▶ _EXTRACTED MATERIAL_
⁂
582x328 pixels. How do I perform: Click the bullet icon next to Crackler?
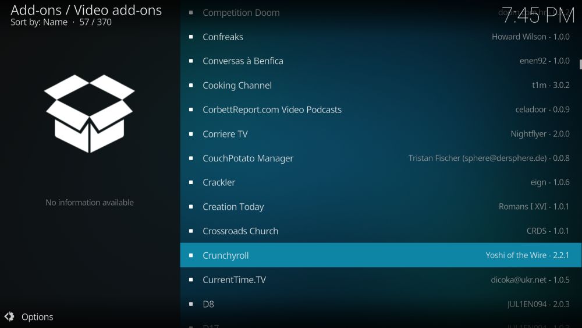[191, 182]
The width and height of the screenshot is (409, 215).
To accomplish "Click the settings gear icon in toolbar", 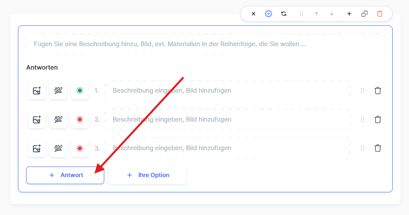I will tap(268, 14).
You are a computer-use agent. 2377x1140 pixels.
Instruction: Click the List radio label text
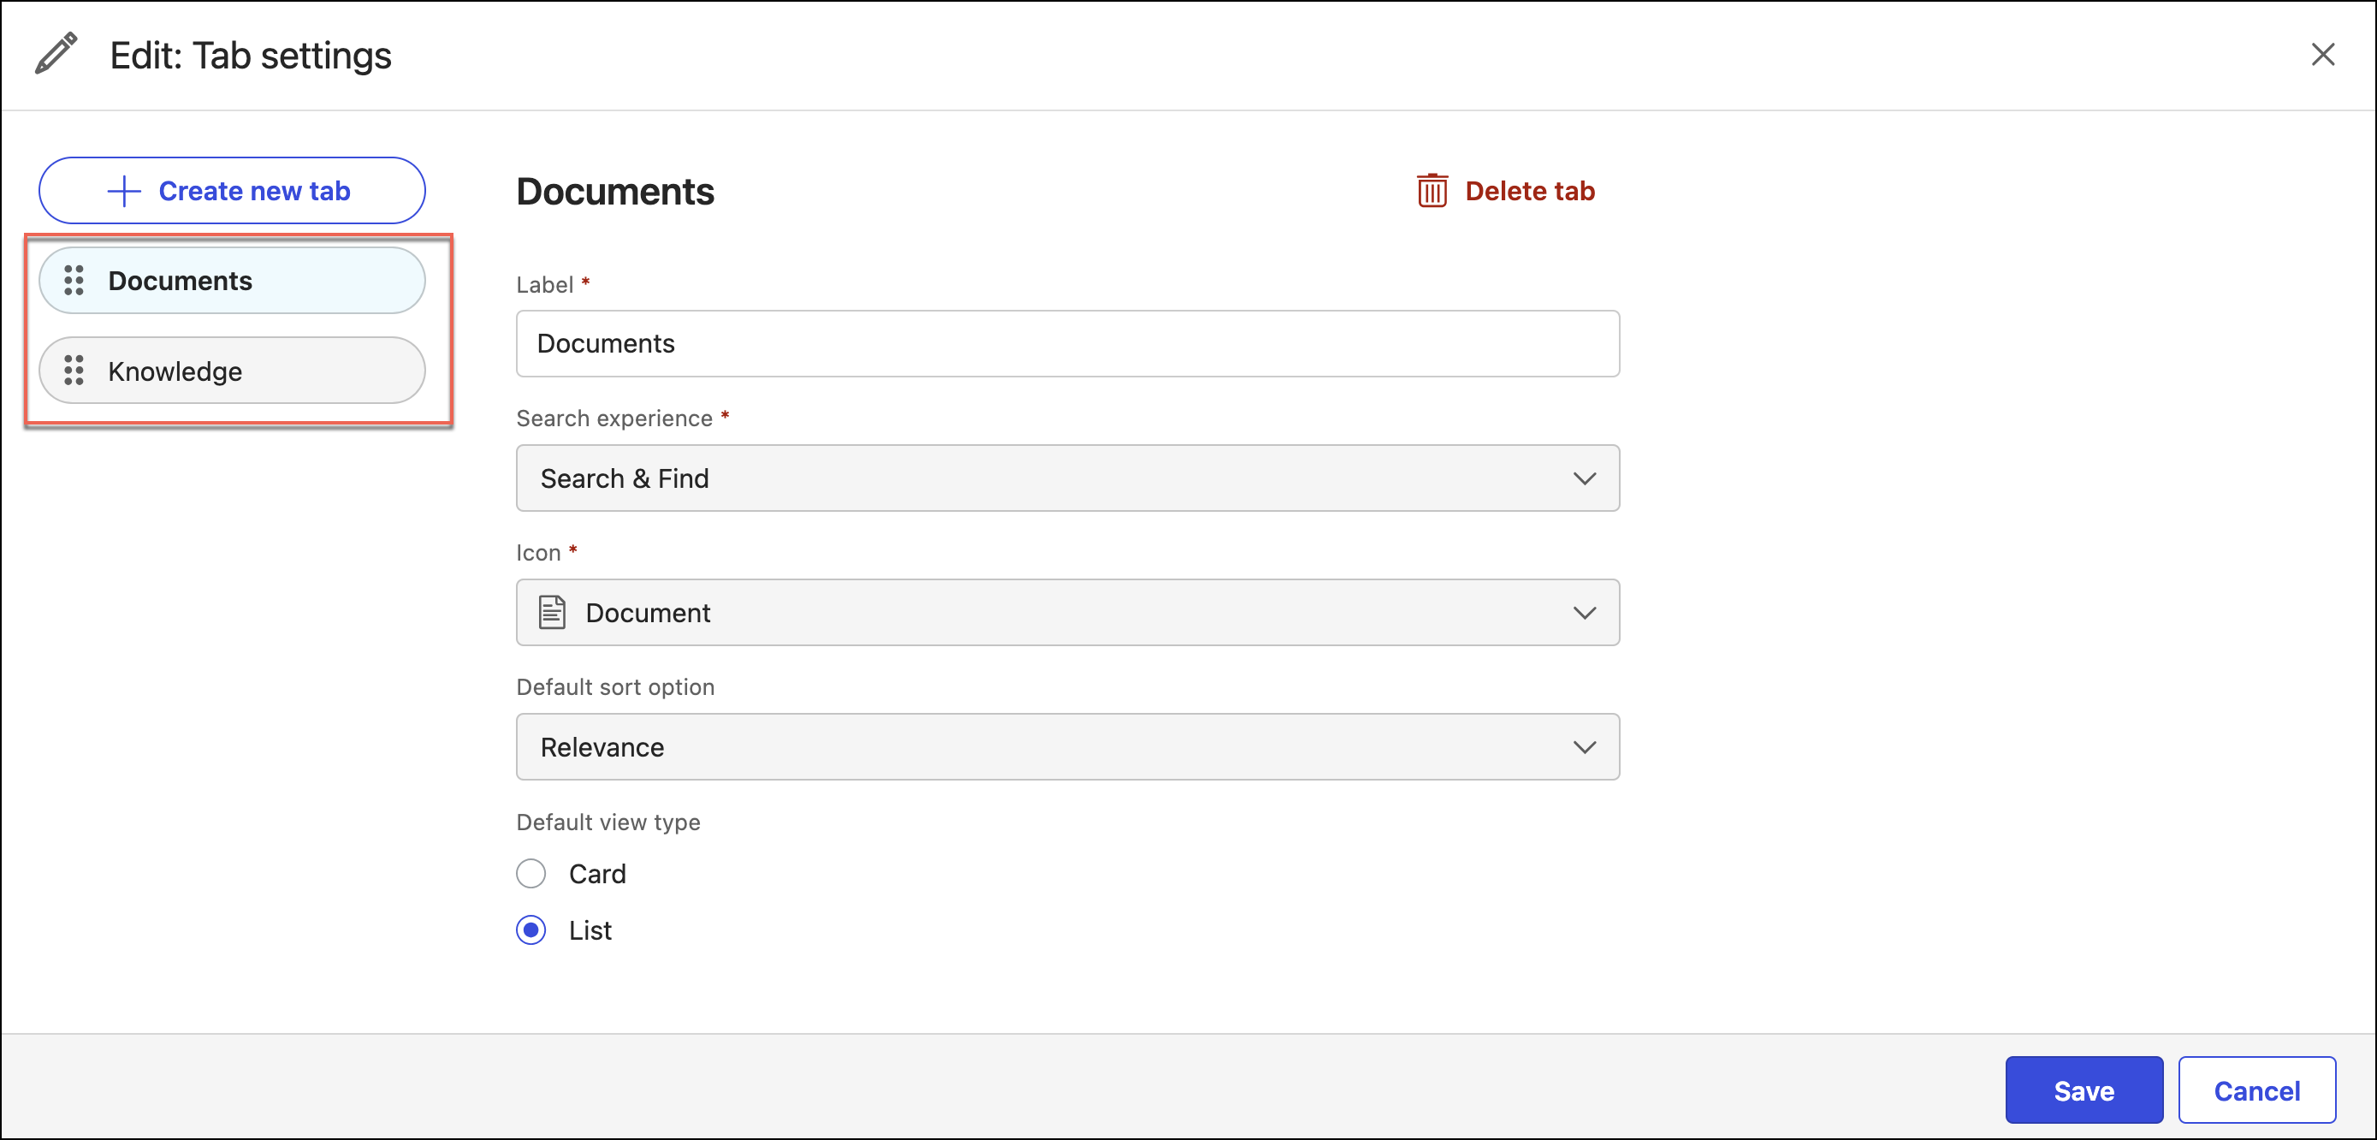click(590, 930)
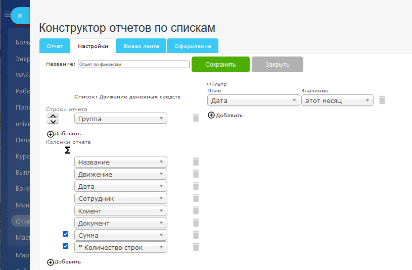Image resolution: width=412 pixels, height=270 pixels.
Task: Move Группа row up with arrow
Action: pyautogui.click(x=52, y=116)
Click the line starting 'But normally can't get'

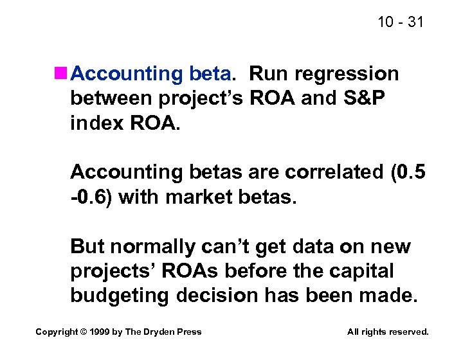[x=240, y=247]
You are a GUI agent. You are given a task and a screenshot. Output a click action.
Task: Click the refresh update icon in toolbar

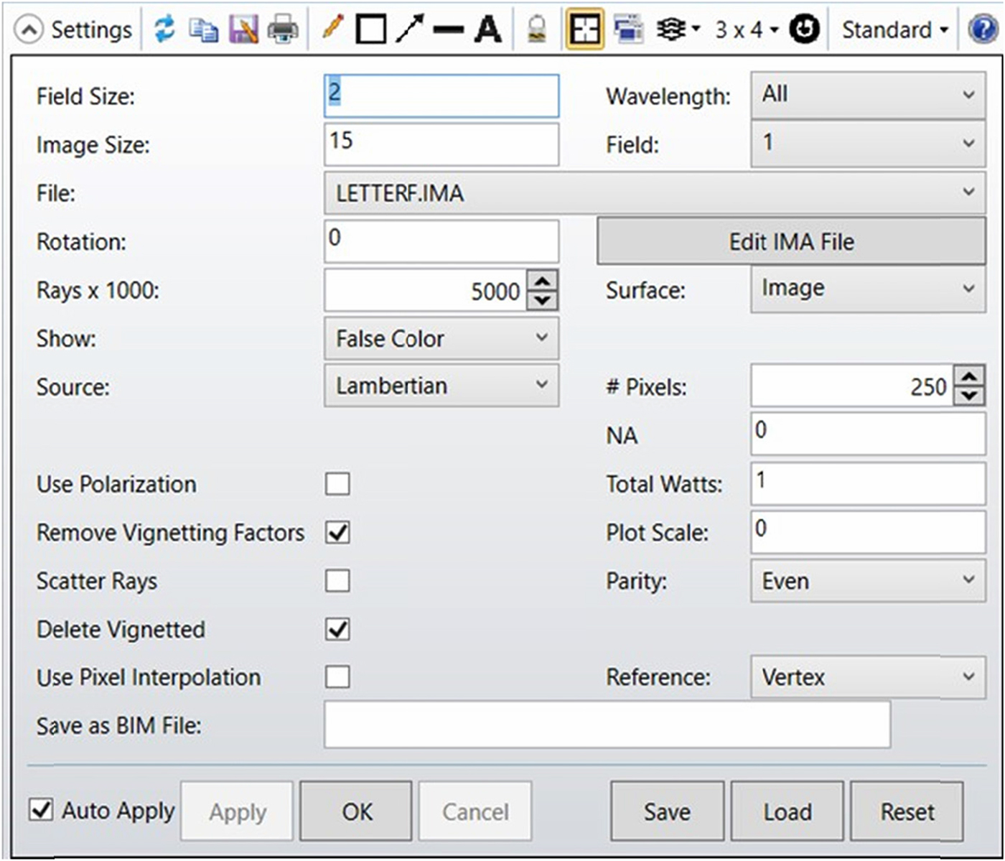[164, 29]
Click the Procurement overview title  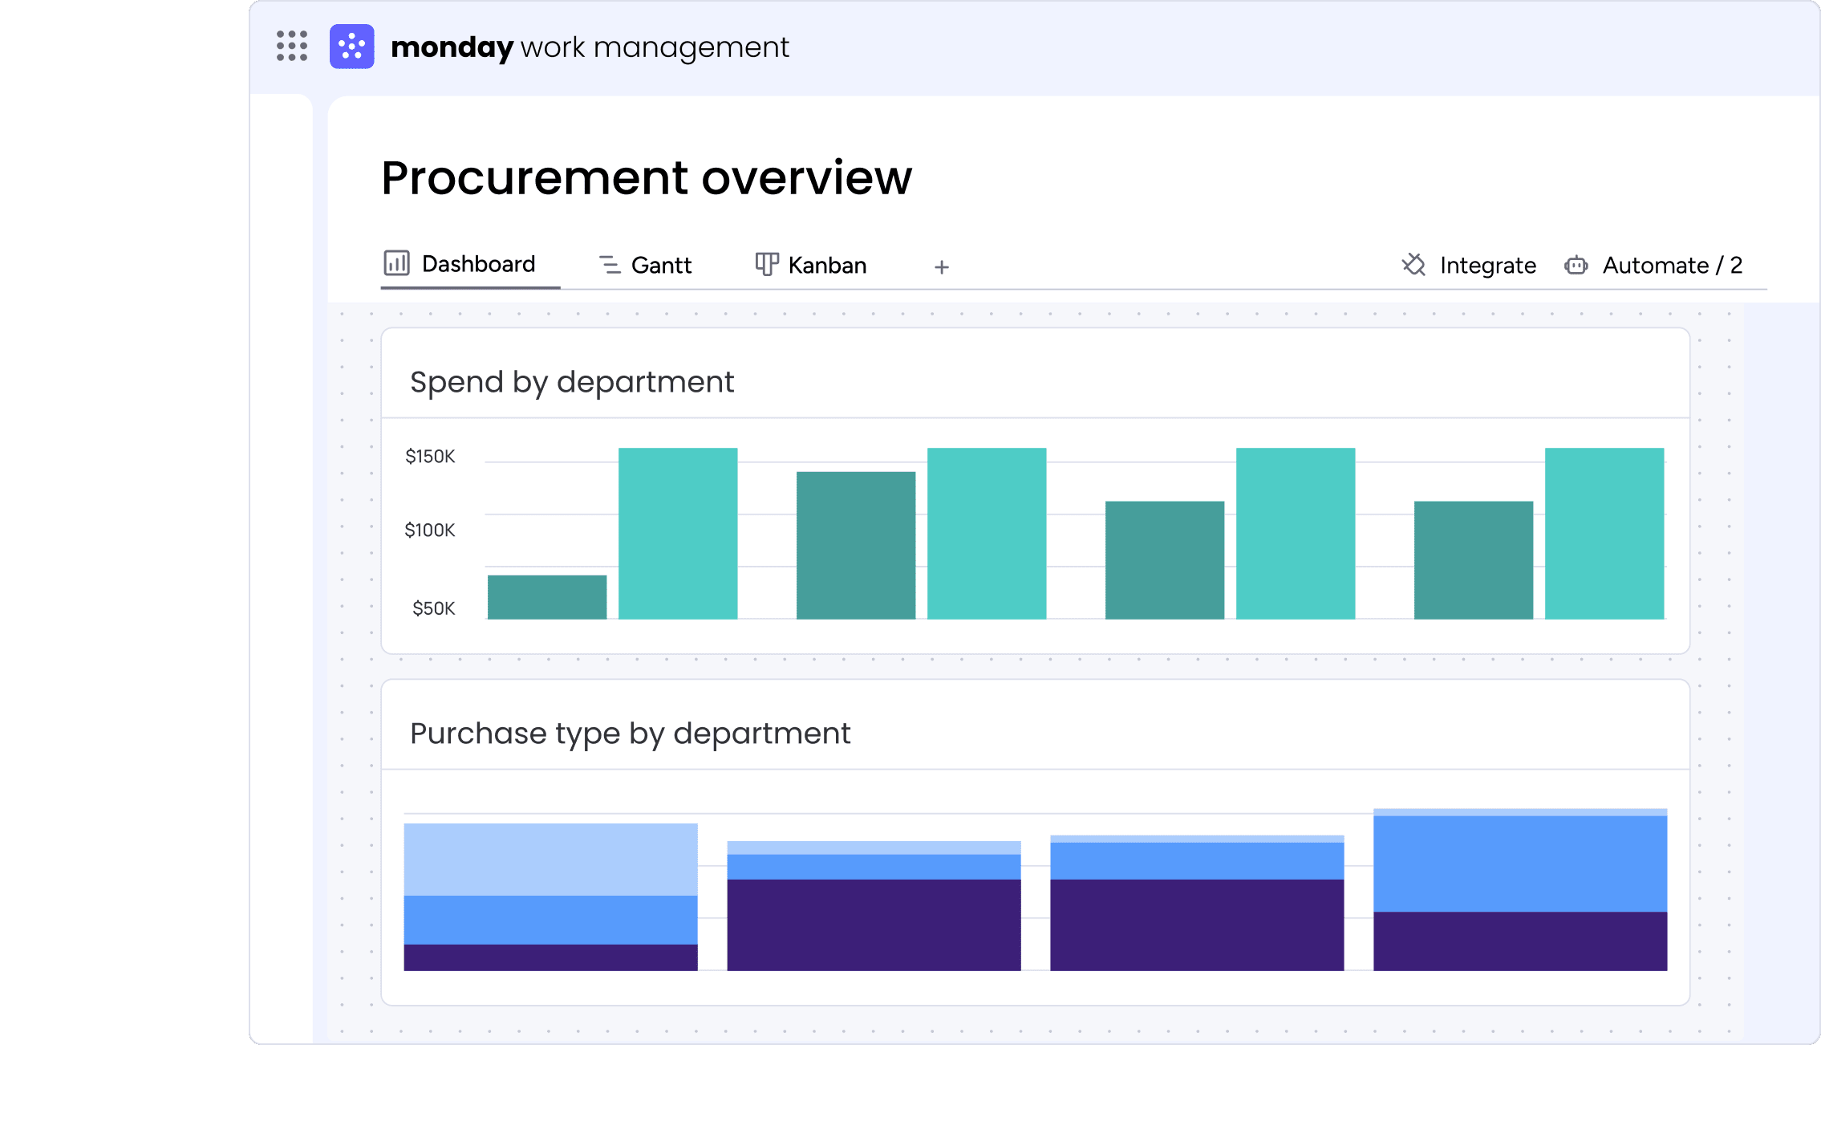[x=647, y=177]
⁂
▶ _INSTRUCTIONS FOR THE TASK_
Pick out each line of the records above that contains the string "screenshot" with the same capitalization, and copy those lines.

▶ _ANSWER IN FULL_
The width and height of the screenshot is (409, 215).
You are a GUI agent. You are given a task and a screenshot. Output a click action.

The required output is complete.